Chardonnay is the most widely drunk wine in the world. Unfortunately, the grape lacks a distinct flavor, so unless it is grown in very mineral-rich soils (as in Chablis), Chardonnay takes on the flavor of wherever it has been aged (which, is too often a heavily toasted American oak barrel). Chardonnay’s good points—full body and ripe fruit—can be found in Sicily’s indigenous Grillo. Able to withstand the sun-baked island’s high temperatures, Grillo is a big wine with a fat texture, but its piña colada flavors come through without oak to distract them.
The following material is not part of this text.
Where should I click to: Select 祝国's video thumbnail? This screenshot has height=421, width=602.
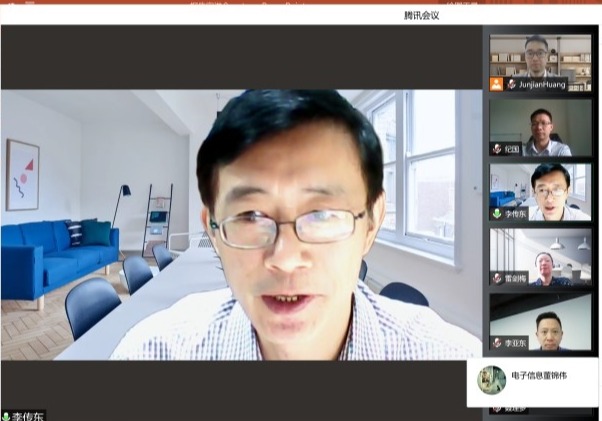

In the mid-1990s, when Chardonnay suffered the inevitable backlash from over-exposure, Sauvignon Blanc became the new darling on the white scene. Herbal and punchy, Sauvignon Blanc makes you want to smack your tongue after every sip. Italy does grow Sauvignon Blanc (and all of these other varietals I am urging you to take a break from), but its more interesting local equivalent is Soave from Veneto. When Soave’s Garganega grape is handled well, the result resembles a lemon-melon-mint sorbet intermezzo. It loves food and food loves it.
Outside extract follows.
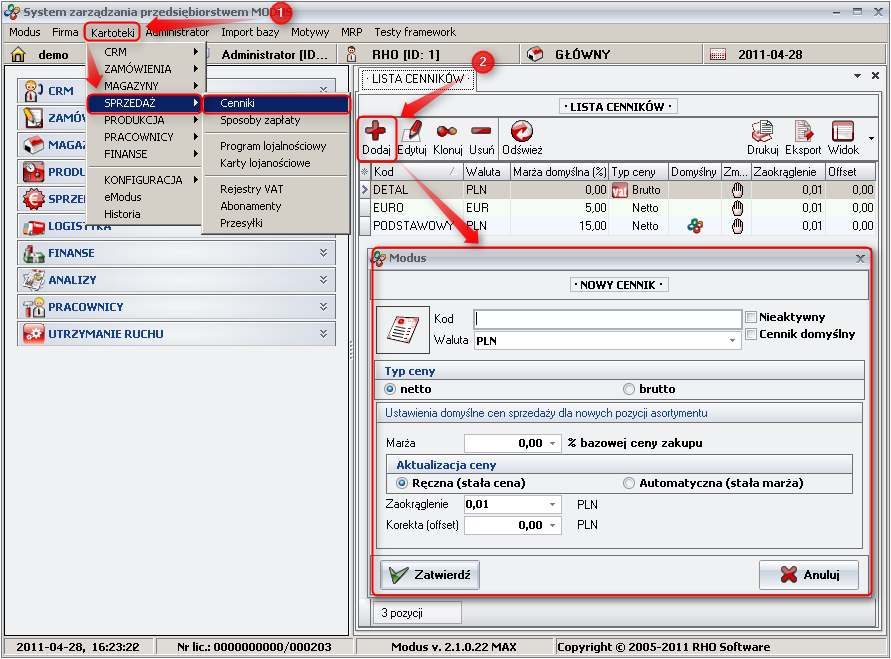Open the Widok view icon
Four ways to get out of your rut
Feudo Arancio Grillo Sicilia 2008. Market Street Wineshop Downtown. $9.99
La Cappuccina Soave Classico 2009. Wine Warehouse. $10.99
Grotta del Sole Aglianico 2008. Market Street Wineshop Uptown. $12.99
Crivelli Barbera d’Asti 2008. Mona Lisa Pasta. $15.99
Those who crave brawny red wines with serious tannin and oak usually swear by Cabernet Sauvignon and are reluctant to stray for fear of ending up with something less potent. But, with Cabs (especially ones from Napa Valley) going for beaucoup bucks, cheaper alternatives, like Malbec and Rioja, have begun serving the Cab-obsessed/income-recessed. Italy has several indigenous answers to Cab, but none quite as intriguing as Campania’s Aglianico. A derivation of the Greek word, Hellenica, simply meaning “Greek,” Aglianico is quite possibly the world’s oldest grape, and really tastes like it. Dense and inky, Aglianico comes from the soils around Mount Vesuvius and explodes with tannin, acid, and flavors of black currant, chocolate, and volcanic ash. And, just like Cabernet, Aglianico begs for either steak or more time in the cellar.
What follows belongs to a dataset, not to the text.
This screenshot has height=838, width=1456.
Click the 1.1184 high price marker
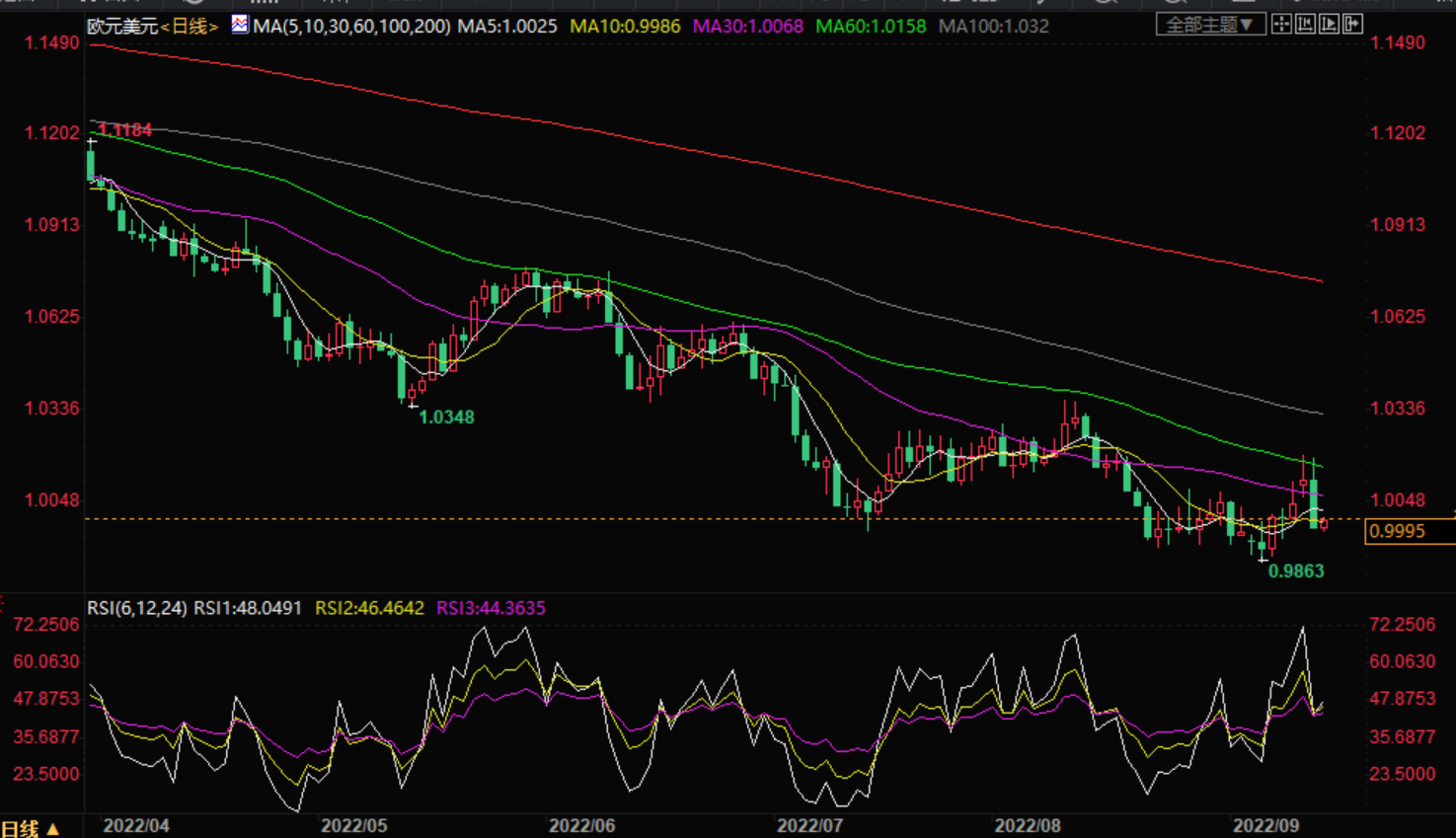tap(125, 130)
Finally, I come to those who think that every wine should be Pinot Noir. This grape’s popularity hasn’t waned since Sideways’ Merlot-bashing, Pinot-raving Miles catapulted it into stardom. But, all of this attention (as well as Pinot’s finicky nature) has sent Pinot prices into the stratosphere. To get all of Pinot’s bright fruit, acidity, and elegance, opt for a less expensive Barbera from Italy’s Piedmont region. What the locals of Piedmont drink as their everyday wine, Barbera has ample red fruit, racy acidity, and hints of sweet anise and butterscotch. I drink Barbera with everything from pumpkin risotto to pork tenderloin.
Old habits die hard, but what would you do if you were in Italy? You’d put on your best Italian shoes and explore what the country has to offer. So, there’s no reason that Pinot Noir Bob can’t be Barbera Roberto right here at home.